• PROBLEM DESCRIPTION:
Copy each record below faithfully, leaving out images.

• GIVEN RECORDS:
****************************************

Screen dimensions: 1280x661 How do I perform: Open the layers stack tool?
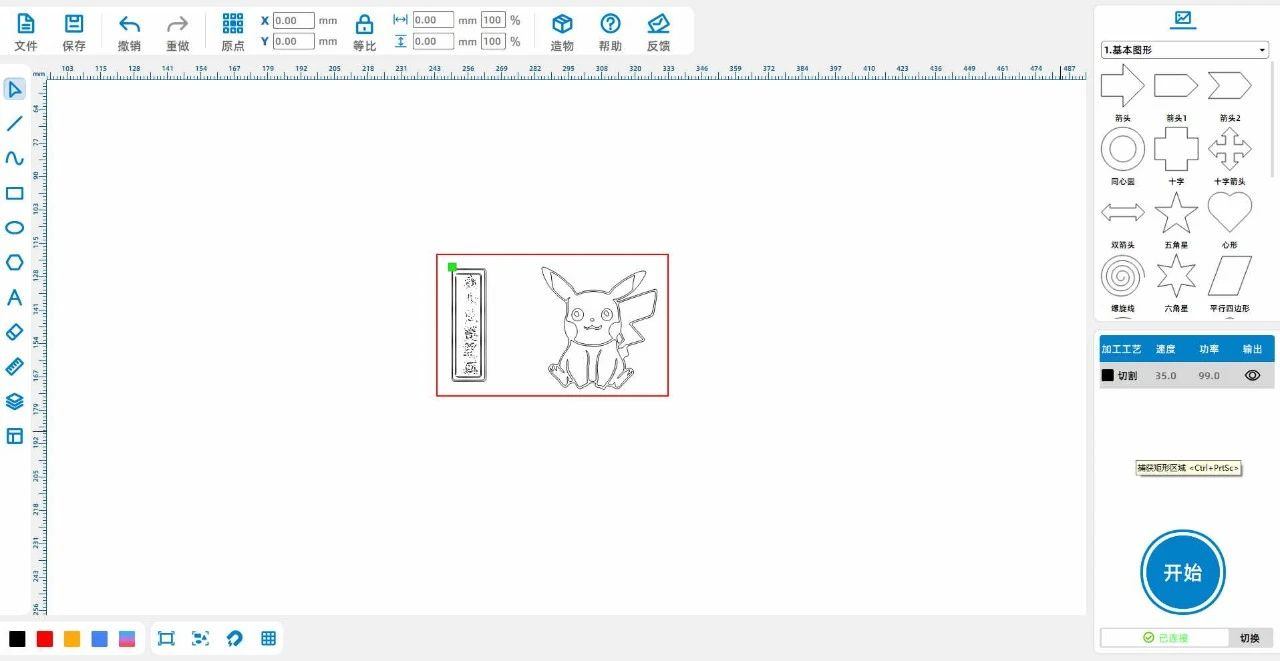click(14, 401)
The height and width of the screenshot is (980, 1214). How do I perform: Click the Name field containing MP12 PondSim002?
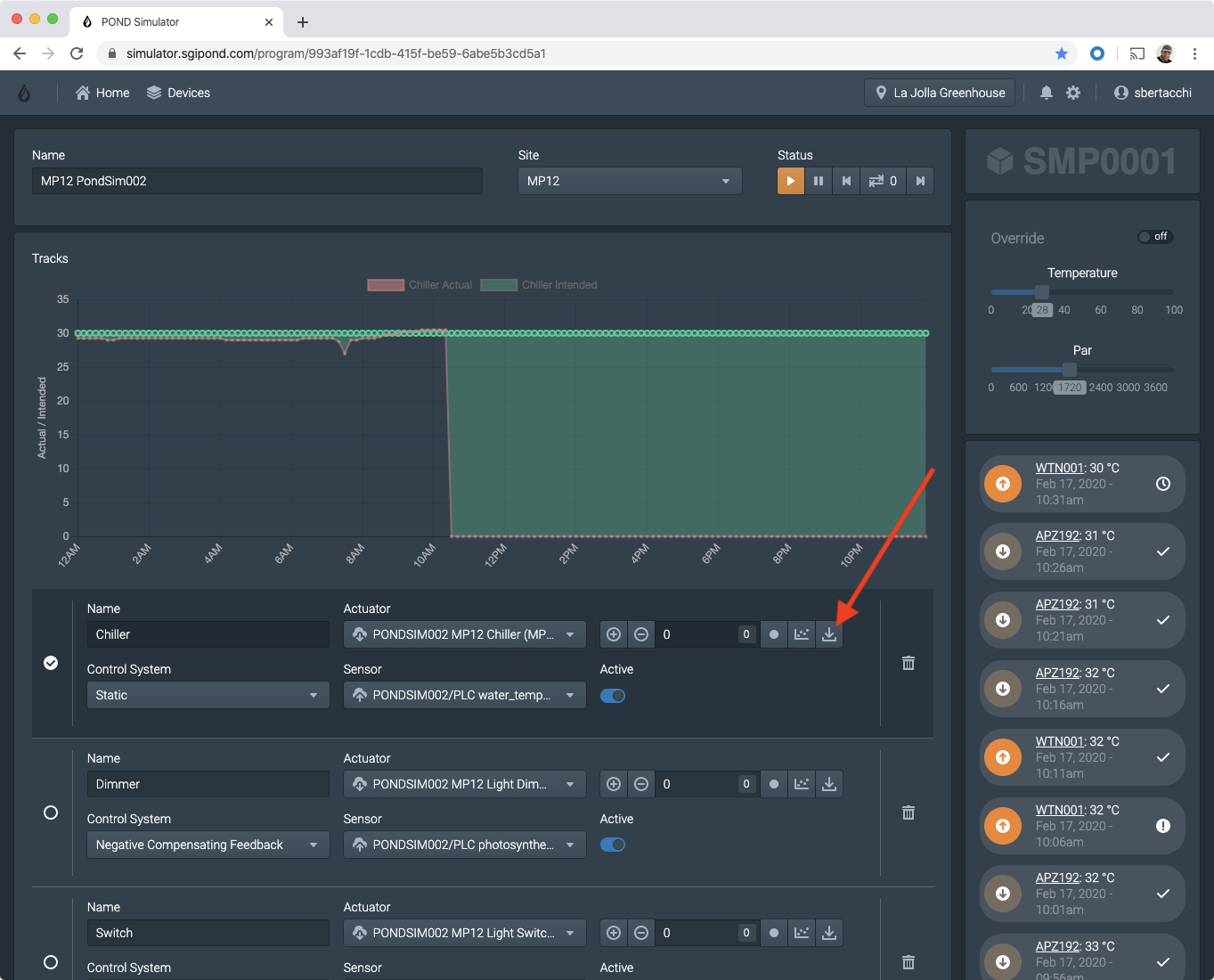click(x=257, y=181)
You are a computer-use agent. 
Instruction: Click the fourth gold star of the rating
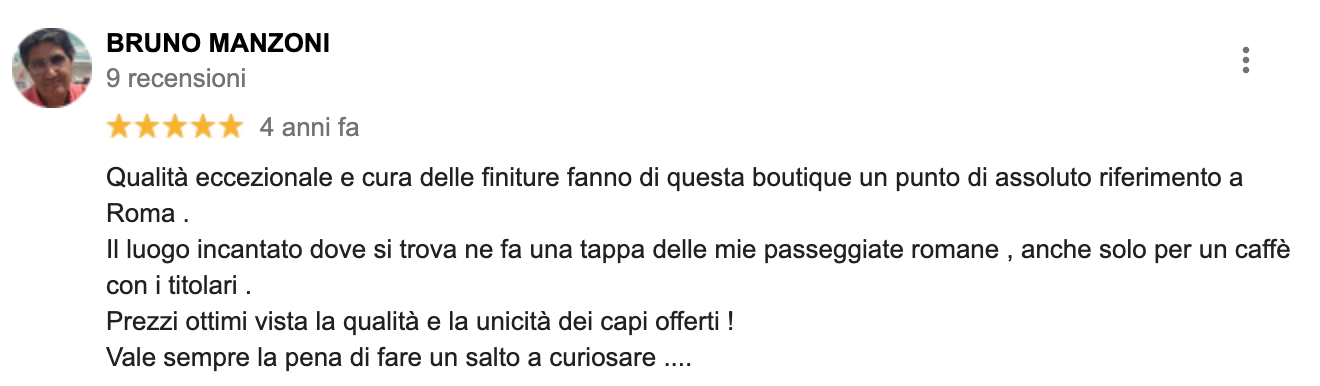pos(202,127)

****************************************

• ANSWER TO THIS TASK:
Screen dimensions: 1280x661 How do I perform: Open the layers stack tool?
click(14, 401)
The height and width of the screenshot is (980, 1214). How do I perform: Click the Name field containing MP12 PondSim002?
click(x=257, y=181)
You are a computer-use agent. 
Instruction: Click the fourth gold star of the rating
pos(202,127)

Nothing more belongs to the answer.